The force exerted by a spring is given by Hooke’s Law, $F = -kx$, now this force varies with extension $x$ (which is essentially the displacement). Hence, we can’t simply take the product, we have to take the integral of $F$ with respect to $dx$, i.e

• Work done by spring: $W = \int F \cdot dx = - \int kx \cdot dx = -\frac{1}{2}kx^2$

The work done to accelerate an object from rest to a velocity $v$ is called the Kinetic Energy of the object. Now the force needed to accelerate the object is, by Newton’s second law:

• $F = ma$
• $F = m \frac{dv}{dt}$

Since the work done by $F$ is

• $W = \int F \cdot ds$
• $\Rightarrow W = \int m \frac{dv}{dt} \cdot ds$
• $\Rightarrow W = \int m \frac{ds}{dt} \cdot dv$
• $\Rightarrow W = \int mv \cdot dv$
• $\Rightarrow W = \frac{1}{2}mv^2$

Hence,

• Kinetic Energy of an object: $E_{K} = \frac{1}{2}mv^2$

# Mechanics: Chapter 9 – Introduction to Work

Work is the dot product of force and displacement. Force and displacement are vectors. Since the dot product returns a scalar, Work is a scalar quantity.

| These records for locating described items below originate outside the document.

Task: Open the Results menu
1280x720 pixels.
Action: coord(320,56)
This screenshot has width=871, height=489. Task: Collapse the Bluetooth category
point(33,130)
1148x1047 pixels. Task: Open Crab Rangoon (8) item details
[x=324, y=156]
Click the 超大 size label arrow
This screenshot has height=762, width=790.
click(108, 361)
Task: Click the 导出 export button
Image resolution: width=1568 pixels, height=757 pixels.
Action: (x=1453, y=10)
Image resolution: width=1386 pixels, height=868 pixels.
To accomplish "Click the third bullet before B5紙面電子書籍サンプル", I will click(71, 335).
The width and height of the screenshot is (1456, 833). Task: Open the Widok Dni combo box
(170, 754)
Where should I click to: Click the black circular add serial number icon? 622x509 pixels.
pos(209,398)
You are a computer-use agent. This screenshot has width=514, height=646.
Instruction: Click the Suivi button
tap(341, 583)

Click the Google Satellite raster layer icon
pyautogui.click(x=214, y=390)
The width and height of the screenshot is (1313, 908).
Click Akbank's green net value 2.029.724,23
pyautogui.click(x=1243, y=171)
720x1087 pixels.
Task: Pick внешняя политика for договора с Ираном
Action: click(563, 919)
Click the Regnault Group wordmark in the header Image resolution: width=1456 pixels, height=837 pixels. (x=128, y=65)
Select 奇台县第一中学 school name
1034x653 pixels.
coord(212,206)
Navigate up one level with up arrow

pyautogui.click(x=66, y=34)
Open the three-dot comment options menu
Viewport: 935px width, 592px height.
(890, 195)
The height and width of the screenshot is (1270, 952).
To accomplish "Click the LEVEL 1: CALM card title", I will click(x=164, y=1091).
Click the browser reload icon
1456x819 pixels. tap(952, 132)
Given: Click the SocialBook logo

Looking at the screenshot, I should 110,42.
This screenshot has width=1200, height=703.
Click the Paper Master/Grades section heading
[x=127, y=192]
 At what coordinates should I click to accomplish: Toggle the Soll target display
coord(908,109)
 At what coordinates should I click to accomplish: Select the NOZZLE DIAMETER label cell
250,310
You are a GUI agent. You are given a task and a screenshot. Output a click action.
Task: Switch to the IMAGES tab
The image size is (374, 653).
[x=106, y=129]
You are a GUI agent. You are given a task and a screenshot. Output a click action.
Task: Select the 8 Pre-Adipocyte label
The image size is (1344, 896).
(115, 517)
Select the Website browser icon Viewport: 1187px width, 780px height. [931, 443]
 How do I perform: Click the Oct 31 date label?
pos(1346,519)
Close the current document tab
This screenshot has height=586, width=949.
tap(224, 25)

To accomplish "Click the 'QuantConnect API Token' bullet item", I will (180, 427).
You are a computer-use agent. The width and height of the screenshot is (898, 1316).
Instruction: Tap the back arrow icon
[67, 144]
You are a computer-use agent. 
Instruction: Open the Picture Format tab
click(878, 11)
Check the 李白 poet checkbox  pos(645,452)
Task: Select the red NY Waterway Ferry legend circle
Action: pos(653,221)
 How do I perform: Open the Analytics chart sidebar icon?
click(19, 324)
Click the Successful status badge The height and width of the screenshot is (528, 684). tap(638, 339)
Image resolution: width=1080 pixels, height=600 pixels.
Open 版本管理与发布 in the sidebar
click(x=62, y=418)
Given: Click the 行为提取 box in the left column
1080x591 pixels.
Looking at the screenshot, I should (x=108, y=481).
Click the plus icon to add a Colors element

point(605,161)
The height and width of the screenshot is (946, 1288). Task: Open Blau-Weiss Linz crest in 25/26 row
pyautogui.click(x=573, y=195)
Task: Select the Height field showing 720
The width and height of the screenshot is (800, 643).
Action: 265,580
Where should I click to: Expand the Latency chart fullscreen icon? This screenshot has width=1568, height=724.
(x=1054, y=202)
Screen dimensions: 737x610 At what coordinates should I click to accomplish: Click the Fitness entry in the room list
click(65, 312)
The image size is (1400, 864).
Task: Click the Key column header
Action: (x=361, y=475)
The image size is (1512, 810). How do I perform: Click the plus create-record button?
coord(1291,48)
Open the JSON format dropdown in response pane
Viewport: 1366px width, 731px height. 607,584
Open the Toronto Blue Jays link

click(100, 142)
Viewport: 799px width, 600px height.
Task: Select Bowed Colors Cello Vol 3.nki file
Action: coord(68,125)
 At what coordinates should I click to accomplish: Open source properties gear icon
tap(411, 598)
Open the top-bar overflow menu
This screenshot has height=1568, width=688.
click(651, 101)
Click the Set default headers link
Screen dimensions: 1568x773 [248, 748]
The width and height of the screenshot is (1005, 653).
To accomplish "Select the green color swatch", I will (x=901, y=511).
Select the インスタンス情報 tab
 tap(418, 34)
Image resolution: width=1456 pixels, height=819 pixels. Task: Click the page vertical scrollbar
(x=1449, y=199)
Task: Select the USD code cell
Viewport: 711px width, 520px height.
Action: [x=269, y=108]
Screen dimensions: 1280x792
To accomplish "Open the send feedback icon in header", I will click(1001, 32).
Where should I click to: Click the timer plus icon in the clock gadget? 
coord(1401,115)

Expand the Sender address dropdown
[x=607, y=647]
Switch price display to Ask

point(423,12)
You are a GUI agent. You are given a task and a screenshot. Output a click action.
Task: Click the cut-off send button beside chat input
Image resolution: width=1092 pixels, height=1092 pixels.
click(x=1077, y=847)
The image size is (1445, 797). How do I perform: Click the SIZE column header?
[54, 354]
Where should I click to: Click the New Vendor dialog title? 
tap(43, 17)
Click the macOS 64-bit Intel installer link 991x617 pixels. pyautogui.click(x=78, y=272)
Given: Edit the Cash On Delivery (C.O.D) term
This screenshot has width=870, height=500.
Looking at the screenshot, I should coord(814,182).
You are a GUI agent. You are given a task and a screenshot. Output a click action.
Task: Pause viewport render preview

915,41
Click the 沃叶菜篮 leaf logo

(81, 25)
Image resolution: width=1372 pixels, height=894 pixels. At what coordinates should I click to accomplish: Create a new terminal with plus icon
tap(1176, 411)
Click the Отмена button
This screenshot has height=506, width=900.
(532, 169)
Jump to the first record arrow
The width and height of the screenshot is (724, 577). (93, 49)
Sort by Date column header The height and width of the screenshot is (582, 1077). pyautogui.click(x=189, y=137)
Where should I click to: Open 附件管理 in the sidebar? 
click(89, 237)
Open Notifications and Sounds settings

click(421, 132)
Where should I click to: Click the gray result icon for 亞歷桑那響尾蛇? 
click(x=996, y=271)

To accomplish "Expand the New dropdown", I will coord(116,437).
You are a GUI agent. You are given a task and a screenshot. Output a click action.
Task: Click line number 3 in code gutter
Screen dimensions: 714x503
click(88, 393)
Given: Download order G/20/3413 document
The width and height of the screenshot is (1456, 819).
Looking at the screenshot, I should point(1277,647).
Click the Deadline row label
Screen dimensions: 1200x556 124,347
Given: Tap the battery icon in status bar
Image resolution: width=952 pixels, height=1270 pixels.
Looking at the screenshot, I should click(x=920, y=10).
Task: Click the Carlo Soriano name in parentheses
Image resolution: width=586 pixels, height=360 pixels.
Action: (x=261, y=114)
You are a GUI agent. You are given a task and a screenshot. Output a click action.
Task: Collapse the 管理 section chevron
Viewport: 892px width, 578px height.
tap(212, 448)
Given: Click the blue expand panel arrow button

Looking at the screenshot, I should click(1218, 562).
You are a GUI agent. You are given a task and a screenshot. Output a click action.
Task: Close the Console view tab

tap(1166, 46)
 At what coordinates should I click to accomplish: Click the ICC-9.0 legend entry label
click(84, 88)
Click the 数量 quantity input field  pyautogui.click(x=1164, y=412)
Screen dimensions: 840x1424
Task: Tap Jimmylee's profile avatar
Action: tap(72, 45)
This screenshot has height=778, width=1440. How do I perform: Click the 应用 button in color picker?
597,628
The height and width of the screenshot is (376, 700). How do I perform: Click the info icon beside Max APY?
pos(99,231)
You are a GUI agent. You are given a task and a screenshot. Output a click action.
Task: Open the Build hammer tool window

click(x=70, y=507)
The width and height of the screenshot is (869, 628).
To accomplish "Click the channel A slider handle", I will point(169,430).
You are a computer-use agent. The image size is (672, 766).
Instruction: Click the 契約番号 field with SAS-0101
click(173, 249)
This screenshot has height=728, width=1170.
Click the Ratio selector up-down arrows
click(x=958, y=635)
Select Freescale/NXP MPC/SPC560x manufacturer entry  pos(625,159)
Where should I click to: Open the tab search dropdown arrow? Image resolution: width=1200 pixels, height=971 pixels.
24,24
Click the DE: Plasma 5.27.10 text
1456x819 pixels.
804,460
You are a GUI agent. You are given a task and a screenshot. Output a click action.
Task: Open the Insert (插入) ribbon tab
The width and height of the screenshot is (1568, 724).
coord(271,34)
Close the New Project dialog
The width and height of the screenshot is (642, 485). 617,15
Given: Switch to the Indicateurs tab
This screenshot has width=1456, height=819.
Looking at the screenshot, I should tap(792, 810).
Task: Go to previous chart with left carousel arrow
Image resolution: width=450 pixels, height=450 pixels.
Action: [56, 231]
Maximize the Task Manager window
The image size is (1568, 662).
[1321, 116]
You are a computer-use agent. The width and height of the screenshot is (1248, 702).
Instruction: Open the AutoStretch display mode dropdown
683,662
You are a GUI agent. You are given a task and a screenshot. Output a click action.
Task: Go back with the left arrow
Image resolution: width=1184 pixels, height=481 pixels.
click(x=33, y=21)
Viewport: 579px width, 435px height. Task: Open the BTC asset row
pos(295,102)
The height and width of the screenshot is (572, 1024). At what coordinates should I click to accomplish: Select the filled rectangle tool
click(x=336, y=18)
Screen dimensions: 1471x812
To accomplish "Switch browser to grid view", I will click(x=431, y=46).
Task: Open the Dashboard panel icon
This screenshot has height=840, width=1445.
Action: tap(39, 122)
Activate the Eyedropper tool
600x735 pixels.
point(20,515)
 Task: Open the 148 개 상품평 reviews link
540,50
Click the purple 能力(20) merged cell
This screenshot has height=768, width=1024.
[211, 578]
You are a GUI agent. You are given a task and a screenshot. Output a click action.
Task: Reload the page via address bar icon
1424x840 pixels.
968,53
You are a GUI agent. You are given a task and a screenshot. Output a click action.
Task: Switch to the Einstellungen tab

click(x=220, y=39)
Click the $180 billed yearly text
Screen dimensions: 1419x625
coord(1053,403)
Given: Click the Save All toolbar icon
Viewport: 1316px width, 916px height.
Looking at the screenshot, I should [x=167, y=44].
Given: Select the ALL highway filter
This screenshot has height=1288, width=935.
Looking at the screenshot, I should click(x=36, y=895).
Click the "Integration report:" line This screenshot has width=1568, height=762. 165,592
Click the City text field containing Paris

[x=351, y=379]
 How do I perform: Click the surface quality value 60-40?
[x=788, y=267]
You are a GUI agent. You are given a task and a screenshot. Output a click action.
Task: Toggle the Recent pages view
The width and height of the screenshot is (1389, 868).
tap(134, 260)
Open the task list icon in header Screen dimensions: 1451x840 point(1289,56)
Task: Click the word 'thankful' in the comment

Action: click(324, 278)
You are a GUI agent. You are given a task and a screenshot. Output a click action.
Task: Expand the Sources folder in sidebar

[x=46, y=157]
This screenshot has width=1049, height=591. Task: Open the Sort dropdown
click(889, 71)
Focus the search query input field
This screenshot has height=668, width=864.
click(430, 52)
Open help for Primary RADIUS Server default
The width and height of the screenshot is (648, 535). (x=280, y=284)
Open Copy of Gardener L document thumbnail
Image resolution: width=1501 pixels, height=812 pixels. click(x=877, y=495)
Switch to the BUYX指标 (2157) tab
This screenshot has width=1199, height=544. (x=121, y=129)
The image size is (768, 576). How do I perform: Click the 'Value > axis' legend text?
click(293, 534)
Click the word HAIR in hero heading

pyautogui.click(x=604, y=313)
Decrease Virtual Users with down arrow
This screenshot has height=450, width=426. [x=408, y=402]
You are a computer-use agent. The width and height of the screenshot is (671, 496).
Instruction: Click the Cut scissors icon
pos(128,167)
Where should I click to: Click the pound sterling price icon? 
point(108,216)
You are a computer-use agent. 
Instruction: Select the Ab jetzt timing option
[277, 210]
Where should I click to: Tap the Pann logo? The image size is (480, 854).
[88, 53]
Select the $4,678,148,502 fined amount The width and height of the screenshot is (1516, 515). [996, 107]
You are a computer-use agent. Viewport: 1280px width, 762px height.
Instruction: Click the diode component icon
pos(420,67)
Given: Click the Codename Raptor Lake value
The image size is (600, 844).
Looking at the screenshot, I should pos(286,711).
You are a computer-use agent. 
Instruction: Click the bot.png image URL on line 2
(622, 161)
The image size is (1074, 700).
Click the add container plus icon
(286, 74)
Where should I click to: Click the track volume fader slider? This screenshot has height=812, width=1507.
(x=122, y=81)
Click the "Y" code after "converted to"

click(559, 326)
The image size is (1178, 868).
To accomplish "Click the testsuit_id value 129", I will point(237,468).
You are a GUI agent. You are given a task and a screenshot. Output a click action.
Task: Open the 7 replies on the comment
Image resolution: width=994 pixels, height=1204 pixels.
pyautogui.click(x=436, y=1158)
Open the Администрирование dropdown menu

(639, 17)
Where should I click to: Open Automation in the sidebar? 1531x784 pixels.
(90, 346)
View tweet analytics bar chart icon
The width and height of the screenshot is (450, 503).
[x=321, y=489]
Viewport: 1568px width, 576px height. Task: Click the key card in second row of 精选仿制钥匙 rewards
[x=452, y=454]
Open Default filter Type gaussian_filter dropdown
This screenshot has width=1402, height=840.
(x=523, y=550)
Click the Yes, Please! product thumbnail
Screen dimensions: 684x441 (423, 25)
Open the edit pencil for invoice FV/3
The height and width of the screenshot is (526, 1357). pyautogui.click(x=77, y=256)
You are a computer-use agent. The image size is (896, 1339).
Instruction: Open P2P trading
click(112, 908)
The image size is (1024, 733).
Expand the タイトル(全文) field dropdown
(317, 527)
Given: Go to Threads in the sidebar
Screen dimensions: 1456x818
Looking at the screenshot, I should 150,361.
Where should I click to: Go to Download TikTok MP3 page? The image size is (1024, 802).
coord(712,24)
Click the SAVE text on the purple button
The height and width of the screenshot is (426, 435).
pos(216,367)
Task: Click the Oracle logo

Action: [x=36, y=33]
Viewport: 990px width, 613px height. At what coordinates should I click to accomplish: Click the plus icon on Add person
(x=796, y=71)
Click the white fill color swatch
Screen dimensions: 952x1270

• $W = F \cdot s = Fscos(\theta)$

Where $W$ is the Work done, $F$ is the Force, $s$ is the displacement and $\theta$ is the angle between the direction of the force and the direction of the displacement. You can also calculate the dot product by expressing the the Force and displacement in terms of perpendicular unit vectors $\hat{i} \hat{j} \hat{k}$ etc. In which case, the dot project is just

• $(A_{x}\hat{i} + A_{y}\hat{j}) \cdot (B_{x}\hat{i} + B_{y}\hat{j}) = A_{x}B_{x} + A_{y}B_{y}$

When the force varies with displacement s, the work done is the integral of Force with respect to ds.

• $W = \int F \cdot ds$

# Mechanics: Chapter 8 – Free Body Diagrams

Drawing a free body diagram is an efficient way to understand and evaluate the forces acting on an object. The simplest way to model an object in a free-body diagram is to consider it to be a particle. This is a highly simplified model and is useful only when the rotational motion of the object is negligible. A particle (or point particle) is an ideal object that has mass but no size. In a free-body diagram of a point particle, essentially all one has to do is sketch the particle and arrows showing the directions of different forces acting on the particle. Here are some free body diagram examples I made,

# Mechanics: Chapter 7 – Hooke’s Law and Centripetal Force

The magnitude and direction of the force of a spring that restores its shape can be predicted by what is called Hooke’s Law.

• $F = -kx$

The direction of the force is always towards the relaxed position of the spring i.e against the motion of spring (hence the minus sign). $k$ is the spring constant. $x$ is the extension of the spring.

The centripetal force on an object in circular motion is always towards the center of the circle and can be calculated by

• $F_{c} = ma_{c}$

Where $a_{c}$ is the centripetal acceleration which I discussed in Chapter 4.

Note: I am not sure whether the force due to air resistance should be included at this point. I might append it to this chapter later.